### Required work
[1] In the load balancing text, under what condition should load balancing be initiated?
[2] Reproduce every line of the listing below verbatim.

In the second step, those resources are aggregated into small collection such that each collection is expected to provide performance desired by the given application. The number of ways that the resources could be aggregated would be extremely large when the number of feasible resource is large. To overcome the complexity, different heuristics may be introduced [44].
The third phase involves mapping the given set of tasks onto a set of aggregated resources including both the computational resources and network resources. Various heuristics may be used to reach a near-optimal solution. The effort of mapping in conjunction of resource selection produces a set of candidate submission. Once the set of candidate submission is ready; the balancer starts to selects the best submission subject to the performance goal [45], based on mechanisms provided by the performance model.
Some estimate of a computer's load must be provided to first determine that a load imbalance exists [13], [70]. Estimates of the workloads associated with individual tasks must also be maintained to determine which tasks should be transferred to best balance the computation.
Once the loads of the computers have been calculated, the presence of a load imbalance can be detected. If the cost of the imbalance exceeds the cost of load balancing, then load balancing should be initiated.
Based on the measurements taken in the first phase, the ideal work transfers necessar y to balance the computation are calculated.
Tasks are selected for transfer or exchange to best fulfill the vectors provided by the previous step. Task selection is typically constrained by communication locality and task size considerations [14].
Once selected, tasks are transferred from one computer to another; state and communication integrity must be maintained to ensure algorithmic correctness. By decomposing the load balancing process is split into distinct phases.
A distributed system consists of independent workstations connected usually by a local area network. Static load balancing don't fulfill the requirements for load balancing [25]. As in static load balancing, number of jobs at a station is fixed. Dynamic load balancing does the process while job are in execution. Jobs are allocated to host or node. Load at each post is calculated (as number of process, structure of node, network bandwidth, etc.) dynamically. As sender initiated or receiver initiated approaches are available to find the desired load for transferring the load [47]- [53] .
As shown in Figure 2, initially processes restored in queue or process can be allotted as they arrive. If these are placed in queue, processes are allotted one by one to primary nodes. Processes are migrated from heavily loaded node to light weighted node. Process migration is greatly affected by the network bandwidth and work load. In order to reduce the traffic, nodes are grouped into clusters. First a light weighted node is checked in the same cluster, if suitable node is not found then nearby cluster is searched and after getting a required node transfer takesplace if a protocol is satisfied for load transfer [10].

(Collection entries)
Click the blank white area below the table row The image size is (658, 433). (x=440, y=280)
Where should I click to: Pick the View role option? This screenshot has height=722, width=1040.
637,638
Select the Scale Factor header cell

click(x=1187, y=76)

### Expected outputs
[1] Load balancing should be initiated when the cost of the imbalance exceeds the cost of load balancing.

[2]
Click the blank white area below the table row The image size is (658, 433). (x=440, y=280)
Where should I click to: Pick the View role option? This screenshot has height=722, width=1040.
637,638
Select the Scale Factor header cell

click(x=1187, y=76)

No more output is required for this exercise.